The concept of Decentralized Autonomous Organizations (DAOs) has been circulating among crypto lovers since blockchain was created. Those who use cryptocurrencies dream of having decentralized entities without hierarchy and power-related issues. Visit (https://yuan-paygroup.com/) for more information on bitcoin trading.
Many people have tried to achieve this utopic dream, but the history of DAOs has been quite tumultuous. In this article, you’re going to learn everything about DAOs and how they operate nowadays. Keep reading to find out.
What Are DAOs?
A DAO is essentially a programmed organization that’s entirely blockchain-based. It is controlled by its users, not any government or external entity as it would in the real world.
Some people consider Bitcoin as the best example of a successful DAO, as it is a blockchain-based community with its own set of rules, and it can function entirely on its own.
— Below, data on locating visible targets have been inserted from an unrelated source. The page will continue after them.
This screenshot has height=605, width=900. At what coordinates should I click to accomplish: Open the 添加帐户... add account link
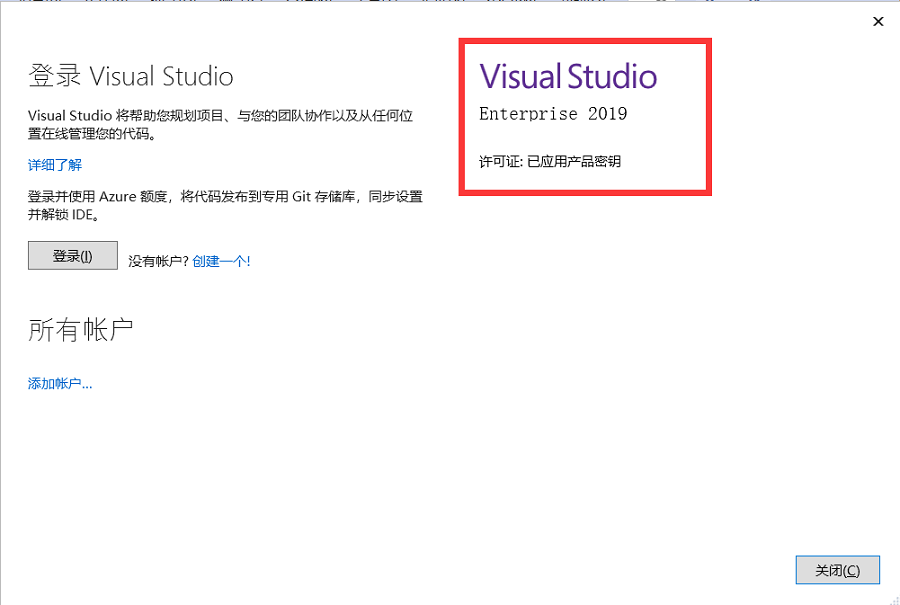tap(60, 383)
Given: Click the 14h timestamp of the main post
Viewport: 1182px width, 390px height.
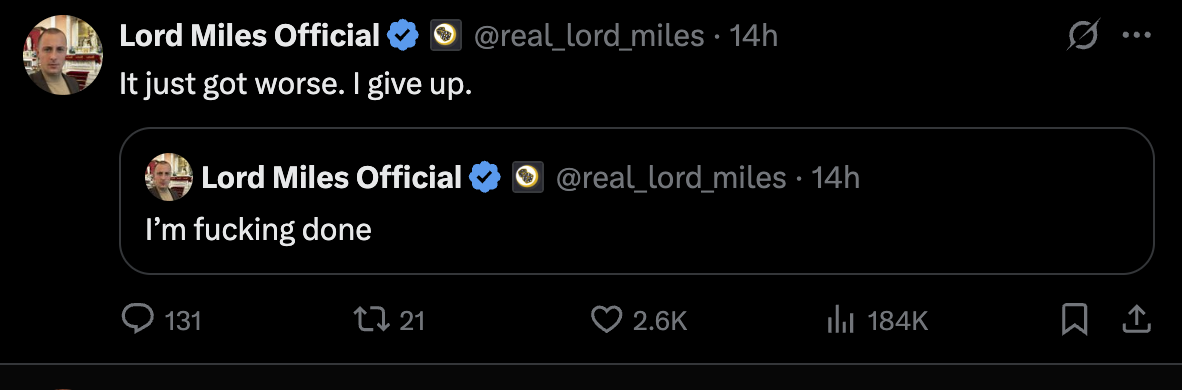Looking at the screenshot, I should (x=753, y=35).
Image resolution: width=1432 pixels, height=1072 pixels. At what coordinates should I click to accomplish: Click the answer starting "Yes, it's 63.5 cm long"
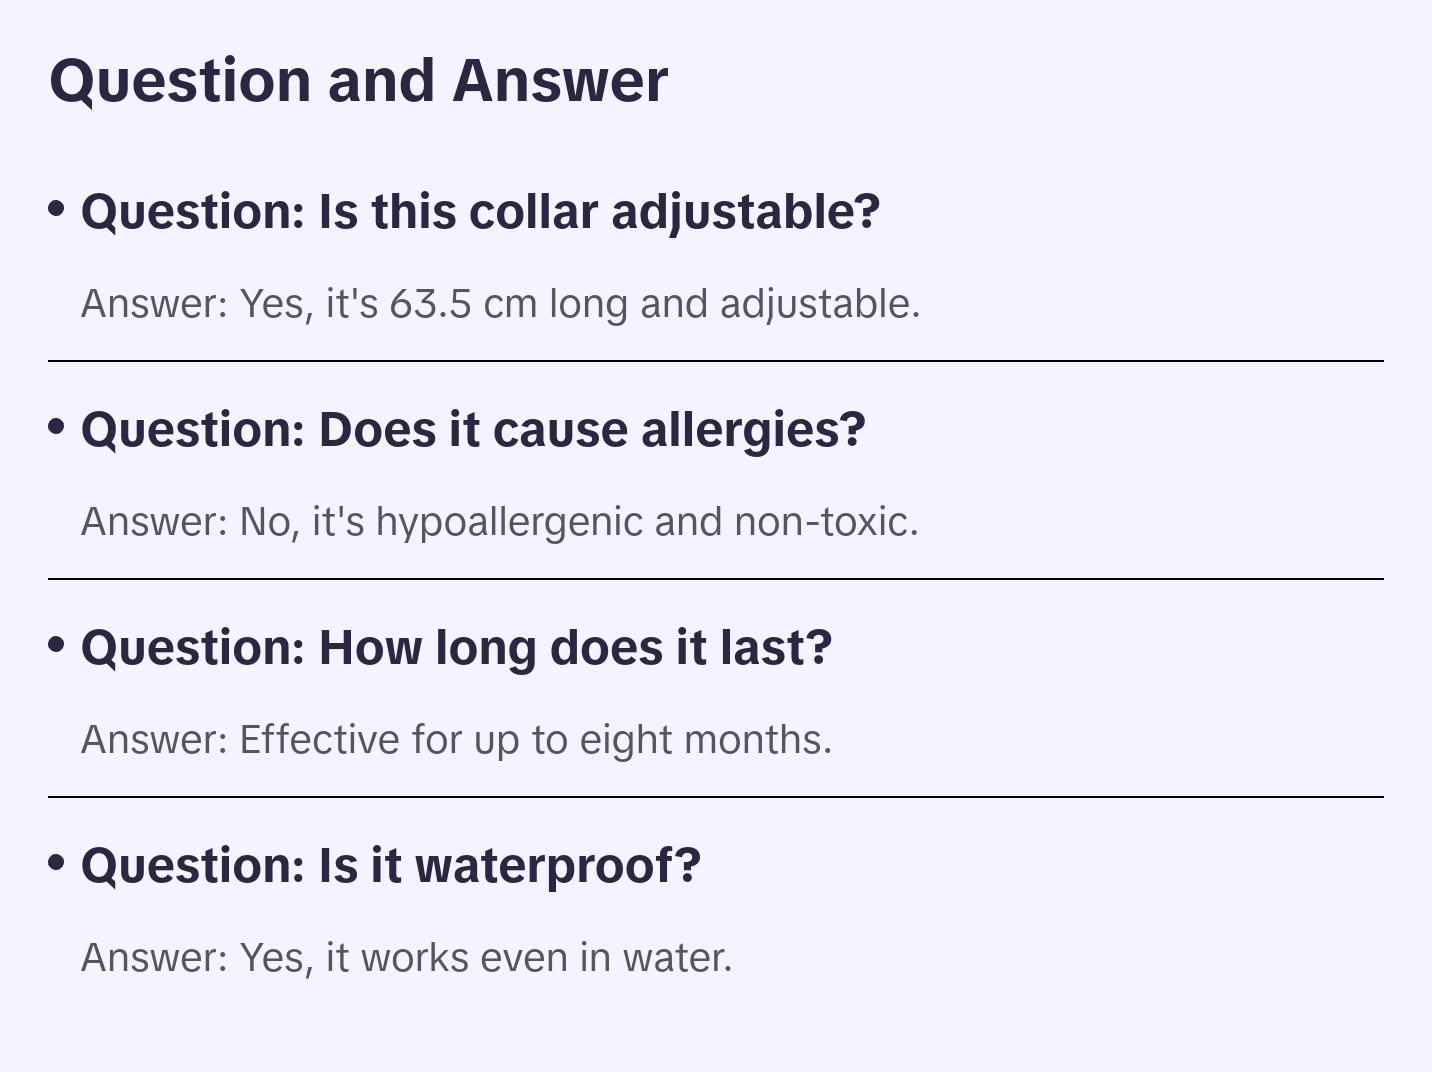(500, 304)
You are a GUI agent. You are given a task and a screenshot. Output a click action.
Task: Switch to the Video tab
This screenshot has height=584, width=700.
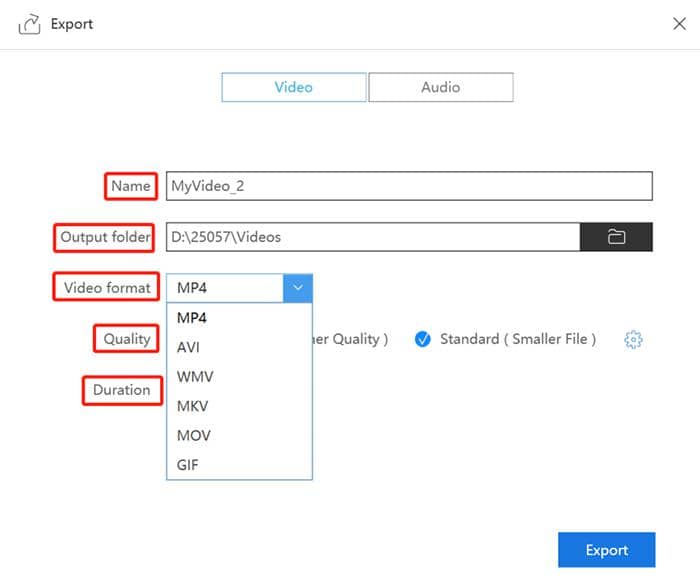click(x=294, y=87)
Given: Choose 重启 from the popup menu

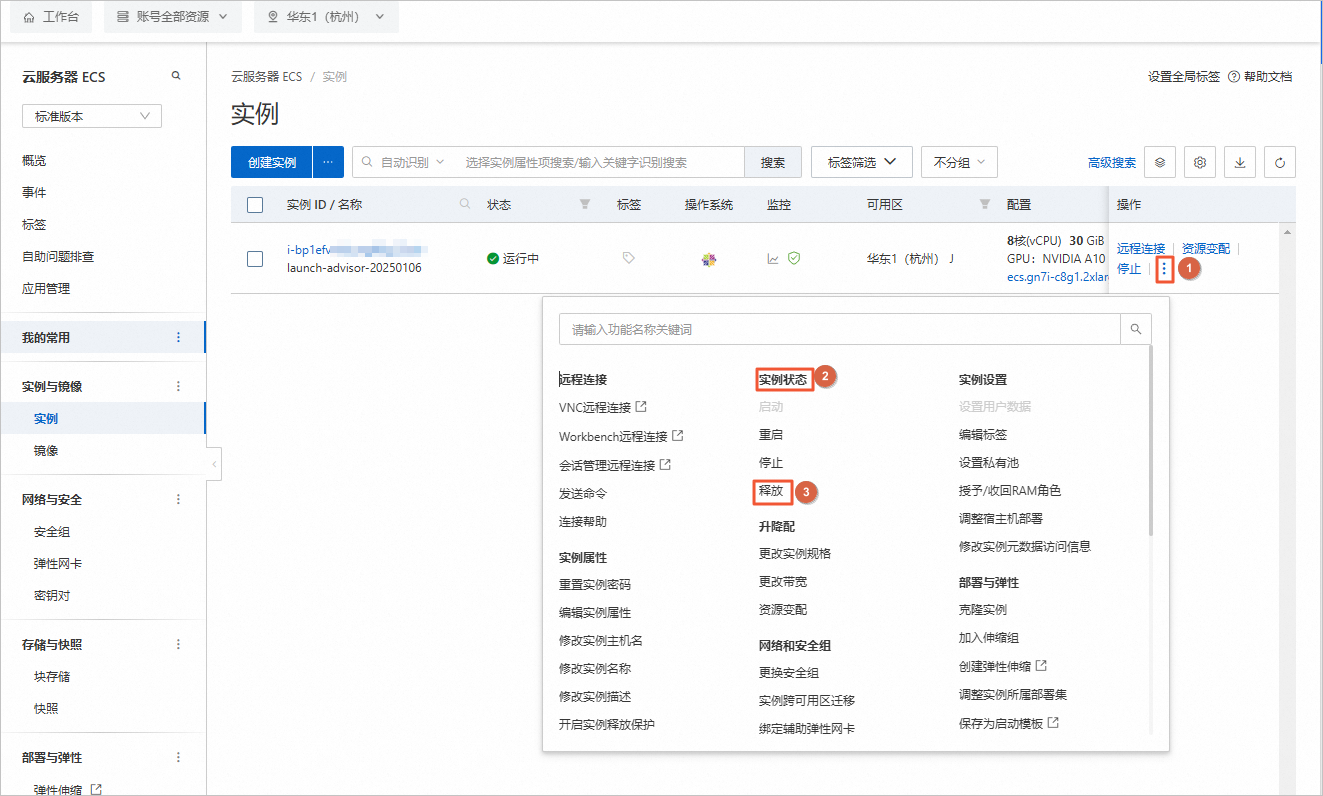Looking at the screenshot, I should (x=771, y=435).
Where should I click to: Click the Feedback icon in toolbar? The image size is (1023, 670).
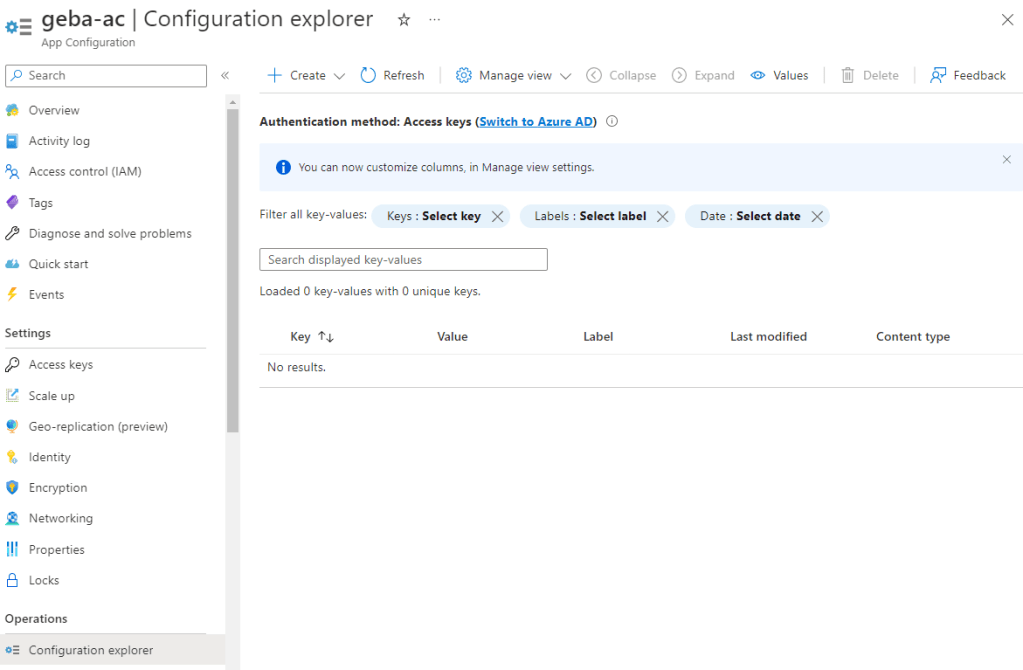pos(938,75)
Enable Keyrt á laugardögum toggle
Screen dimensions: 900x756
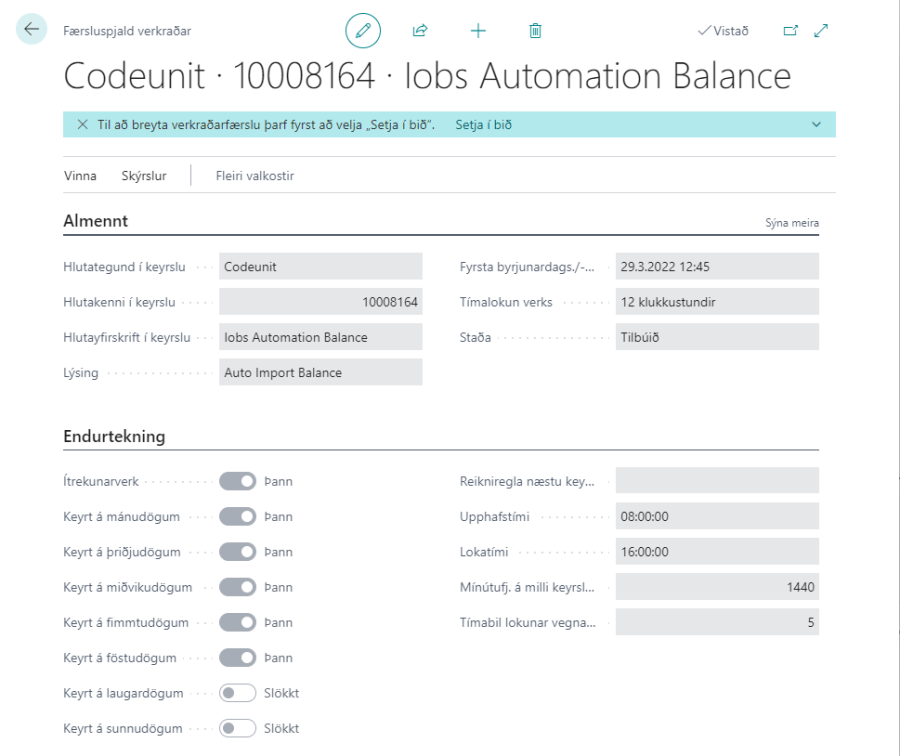click(x=238, y=693)
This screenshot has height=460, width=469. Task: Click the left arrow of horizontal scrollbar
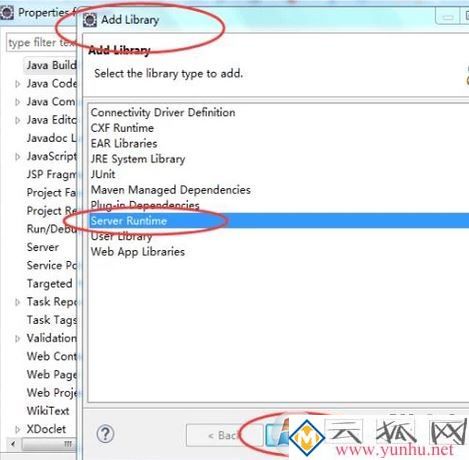click(x=13, y=444)
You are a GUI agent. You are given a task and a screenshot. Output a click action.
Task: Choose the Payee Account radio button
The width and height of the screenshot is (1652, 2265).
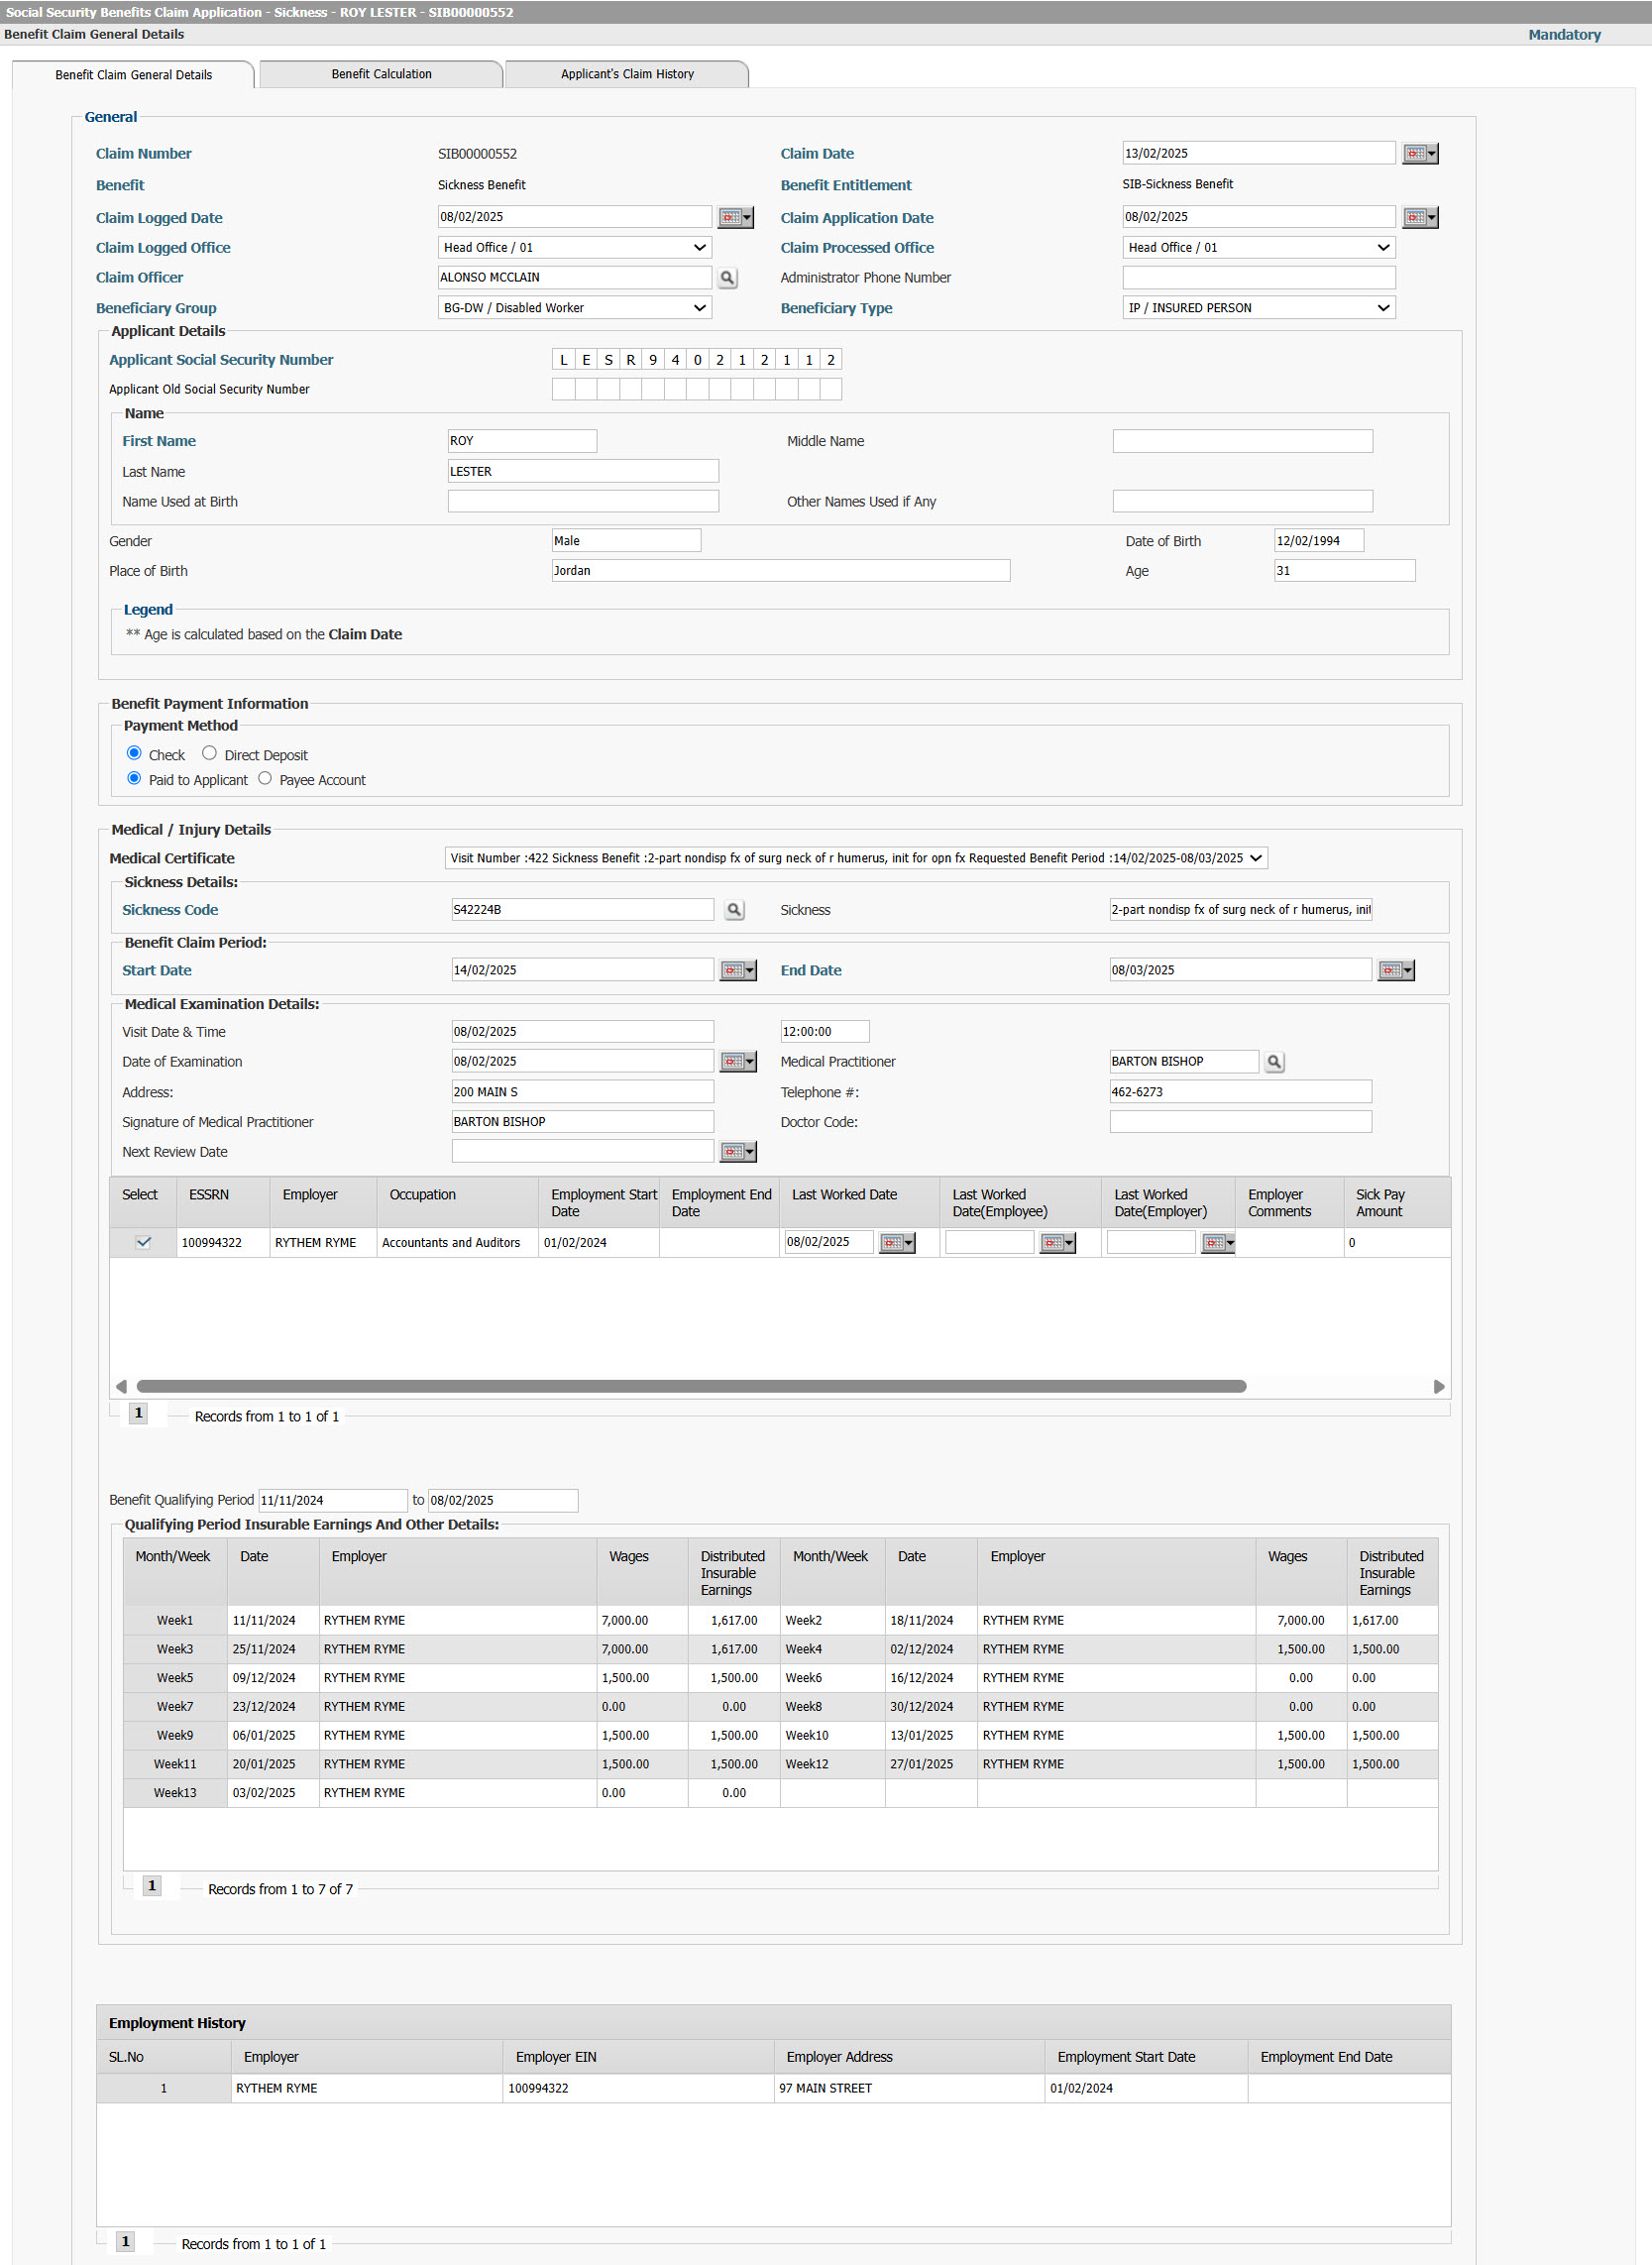265,778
However, some DAOs haven’t had the same luck as Bitcoin, as a single error in the code can destroy the entire system.
How Do DAOs Work?
In order for DAOs to work, they need to meet specific requirements. The first one is to have a clear set of rules that everyone should follow. These rules must be programmed in a smart contract, which can be created through Ethereum’s platform.
Once all the rules are settled, the DAO must be financed. During this step, each person who invests in the DAO is going to automatically gain voting rights and can actively speak their mind on the future decisions made within the DAO.
After the financing stage, the DAO becomes public and can operate normally. Nonetheless, all decisions made must be approved by all voting members of the DAO.
How to Become a DAO Investor?
If you own any cryptocurrency, you can invest in a DAO. All you need to do is buy DAO tokens the same way you would buy a company’s shares. However, don’t jump into the first DAO you find online. It is essential to do extensive research before investing and ensure the code is strong enough to avoid future problems.
History of DAOs
The name “DAO” was first created back in 2016 by a group of people who tried to create a “decentralized Airbnb.” However, its creators made a terrible mistake in the code, which caused them to lose more than $50,000,000 worth of Ether in a theft.
Nonetheless, that theft brought to light all the flaws that DAOs could have, and programmers have been improving the way of creating more safely-coded DAOs.
DAOs Pros and Cons
DAOs seem like a fantastic alternative to real-world organizations, as they allow people to freely collaborate with anyone without restrictions or regulations, aside from the ones set by themselves. Nonetheless, it is important to dive deeper into the characteristics of these organizations.
- It beats all types of hierarchies, which allows people to freely cooperate and make decisions
- The pre-written rules make sure everything is under control at all times
- DAOs are blockchain-based, which means all transactions are 100% public and transparent
- The technology that’s used is relatively new, which can cause issues that haven’t been explored yet
- If DAOs aren’t coded properly, people could hack into them and steal a lot of money
- There’s no law that regulates any crimes that may happen within these organizations
DAOs seem to be the future of organizations, as they solve many problems we see in the real world. However, they’re far from perfect and still need to be upgraded until they’re completely safe.